(Saved data entries)
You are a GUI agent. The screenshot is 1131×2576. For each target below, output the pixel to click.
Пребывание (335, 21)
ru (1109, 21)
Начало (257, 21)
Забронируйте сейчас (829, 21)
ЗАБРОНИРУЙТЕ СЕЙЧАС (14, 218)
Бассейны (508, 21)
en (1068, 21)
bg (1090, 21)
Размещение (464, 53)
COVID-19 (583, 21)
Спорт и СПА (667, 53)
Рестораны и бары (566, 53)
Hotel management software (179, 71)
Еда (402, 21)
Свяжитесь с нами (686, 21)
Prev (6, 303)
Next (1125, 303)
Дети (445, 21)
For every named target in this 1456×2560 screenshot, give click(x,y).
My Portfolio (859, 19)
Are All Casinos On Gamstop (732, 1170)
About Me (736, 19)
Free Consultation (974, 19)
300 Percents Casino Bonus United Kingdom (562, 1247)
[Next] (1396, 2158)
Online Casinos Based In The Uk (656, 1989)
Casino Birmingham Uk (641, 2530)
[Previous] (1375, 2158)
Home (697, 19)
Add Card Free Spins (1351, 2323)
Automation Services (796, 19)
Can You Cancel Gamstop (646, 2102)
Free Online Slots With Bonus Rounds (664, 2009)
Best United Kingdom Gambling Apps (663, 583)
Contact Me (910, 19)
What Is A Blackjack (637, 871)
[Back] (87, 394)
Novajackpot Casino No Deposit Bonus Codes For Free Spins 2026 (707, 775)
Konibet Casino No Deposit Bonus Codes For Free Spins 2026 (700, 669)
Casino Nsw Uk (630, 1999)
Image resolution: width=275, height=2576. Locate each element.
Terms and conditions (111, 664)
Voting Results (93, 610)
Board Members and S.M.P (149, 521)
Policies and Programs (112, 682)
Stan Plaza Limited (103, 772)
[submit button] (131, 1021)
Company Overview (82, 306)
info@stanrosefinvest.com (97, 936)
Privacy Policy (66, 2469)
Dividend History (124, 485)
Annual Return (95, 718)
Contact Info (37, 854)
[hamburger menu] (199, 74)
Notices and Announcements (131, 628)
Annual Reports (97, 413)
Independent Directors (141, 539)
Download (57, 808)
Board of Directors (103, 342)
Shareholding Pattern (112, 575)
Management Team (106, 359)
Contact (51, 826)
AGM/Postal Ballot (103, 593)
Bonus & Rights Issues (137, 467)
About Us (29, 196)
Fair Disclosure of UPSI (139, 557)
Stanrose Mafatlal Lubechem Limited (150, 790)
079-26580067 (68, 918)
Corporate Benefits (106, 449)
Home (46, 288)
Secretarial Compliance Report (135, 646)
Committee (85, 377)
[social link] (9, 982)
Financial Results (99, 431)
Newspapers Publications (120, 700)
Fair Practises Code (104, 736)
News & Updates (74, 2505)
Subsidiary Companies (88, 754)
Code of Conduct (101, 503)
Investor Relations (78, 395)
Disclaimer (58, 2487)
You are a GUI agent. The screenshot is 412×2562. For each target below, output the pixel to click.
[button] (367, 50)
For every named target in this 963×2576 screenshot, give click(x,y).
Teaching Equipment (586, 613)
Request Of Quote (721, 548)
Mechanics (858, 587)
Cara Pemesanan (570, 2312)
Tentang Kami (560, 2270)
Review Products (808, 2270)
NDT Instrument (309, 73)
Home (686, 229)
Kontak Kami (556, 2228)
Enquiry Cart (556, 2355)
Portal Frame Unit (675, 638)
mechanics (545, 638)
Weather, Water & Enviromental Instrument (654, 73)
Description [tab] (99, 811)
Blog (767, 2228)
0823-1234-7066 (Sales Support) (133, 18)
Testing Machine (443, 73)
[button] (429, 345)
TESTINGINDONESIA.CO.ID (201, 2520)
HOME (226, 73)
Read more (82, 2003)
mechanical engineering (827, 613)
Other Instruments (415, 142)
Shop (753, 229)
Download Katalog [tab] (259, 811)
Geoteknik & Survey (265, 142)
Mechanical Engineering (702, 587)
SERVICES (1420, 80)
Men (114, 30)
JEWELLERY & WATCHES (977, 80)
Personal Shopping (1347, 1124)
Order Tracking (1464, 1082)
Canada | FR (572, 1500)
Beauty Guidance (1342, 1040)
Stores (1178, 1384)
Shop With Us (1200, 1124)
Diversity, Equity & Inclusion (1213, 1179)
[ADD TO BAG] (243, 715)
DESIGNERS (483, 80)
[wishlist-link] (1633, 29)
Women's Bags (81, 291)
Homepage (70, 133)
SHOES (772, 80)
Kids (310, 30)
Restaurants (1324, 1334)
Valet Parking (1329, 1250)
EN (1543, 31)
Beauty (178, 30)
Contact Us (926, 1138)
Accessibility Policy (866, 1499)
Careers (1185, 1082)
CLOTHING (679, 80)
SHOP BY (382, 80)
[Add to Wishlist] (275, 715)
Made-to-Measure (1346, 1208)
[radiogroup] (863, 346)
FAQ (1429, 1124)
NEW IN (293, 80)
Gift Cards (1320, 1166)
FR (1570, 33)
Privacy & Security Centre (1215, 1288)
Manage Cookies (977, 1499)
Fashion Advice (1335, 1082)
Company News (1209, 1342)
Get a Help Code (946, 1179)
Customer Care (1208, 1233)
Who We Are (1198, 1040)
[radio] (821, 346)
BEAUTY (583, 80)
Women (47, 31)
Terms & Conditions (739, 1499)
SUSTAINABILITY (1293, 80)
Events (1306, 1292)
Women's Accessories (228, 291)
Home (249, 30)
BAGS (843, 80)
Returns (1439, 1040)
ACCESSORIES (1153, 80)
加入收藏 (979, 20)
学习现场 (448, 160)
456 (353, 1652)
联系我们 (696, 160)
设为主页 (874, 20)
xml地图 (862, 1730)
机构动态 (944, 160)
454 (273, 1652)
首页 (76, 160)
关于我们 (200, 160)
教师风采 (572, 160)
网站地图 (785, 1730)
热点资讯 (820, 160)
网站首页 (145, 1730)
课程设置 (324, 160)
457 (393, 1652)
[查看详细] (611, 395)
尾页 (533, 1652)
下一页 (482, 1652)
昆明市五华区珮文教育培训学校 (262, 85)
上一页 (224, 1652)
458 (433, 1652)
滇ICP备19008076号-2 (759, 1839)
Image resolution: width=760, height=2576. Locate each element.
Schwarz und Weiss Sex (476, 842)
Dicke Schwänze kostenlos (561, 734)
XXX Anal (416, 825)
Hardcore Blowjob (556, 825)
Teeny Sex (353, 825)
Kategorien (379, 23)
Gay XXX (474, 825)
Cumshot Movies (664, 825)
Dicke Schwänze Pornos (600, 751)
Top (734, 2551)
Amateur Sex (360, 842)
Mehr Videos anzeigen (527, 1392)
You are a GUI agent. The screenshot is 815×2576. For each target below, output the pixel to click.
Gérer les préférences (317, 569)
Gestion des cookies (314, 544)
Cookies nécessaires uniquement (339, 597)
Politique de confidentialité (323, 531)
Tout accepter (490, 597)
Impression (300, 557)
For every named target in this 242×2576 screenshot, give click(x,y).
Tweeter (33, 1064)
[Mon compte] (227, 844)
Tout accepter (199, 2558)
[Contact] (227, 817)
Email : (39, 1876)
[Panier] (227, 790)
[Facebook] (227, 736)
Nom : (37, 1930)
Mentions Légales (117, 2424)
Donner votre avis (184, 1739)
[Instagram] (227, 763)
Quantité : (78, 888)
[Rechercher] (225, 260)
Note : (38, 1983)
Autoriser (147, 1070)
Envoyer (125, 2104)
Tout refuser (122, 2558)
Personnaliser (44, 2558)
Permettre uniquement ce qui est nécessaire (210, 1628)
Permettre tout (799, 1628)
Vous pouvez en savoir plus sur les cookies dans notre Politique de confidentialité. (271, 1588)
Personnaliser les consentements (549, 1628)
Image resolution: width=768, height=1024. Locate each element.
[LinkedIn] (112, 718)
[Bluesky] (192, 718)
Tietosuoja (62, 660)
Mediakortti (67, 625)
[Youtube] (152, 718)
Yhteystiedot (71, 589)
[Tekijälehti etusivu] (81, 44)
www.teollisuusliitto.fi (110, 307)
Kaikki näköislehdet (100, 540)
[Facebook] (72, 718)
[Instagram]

ACTION ITEM:
Find the word "Dicke" in the data and show each line that holds it.

PROBLEM SOLUTION:
Dicke Schwänze kostenlos (561, 734)
Dicke Schwänze Pornos (600, 751)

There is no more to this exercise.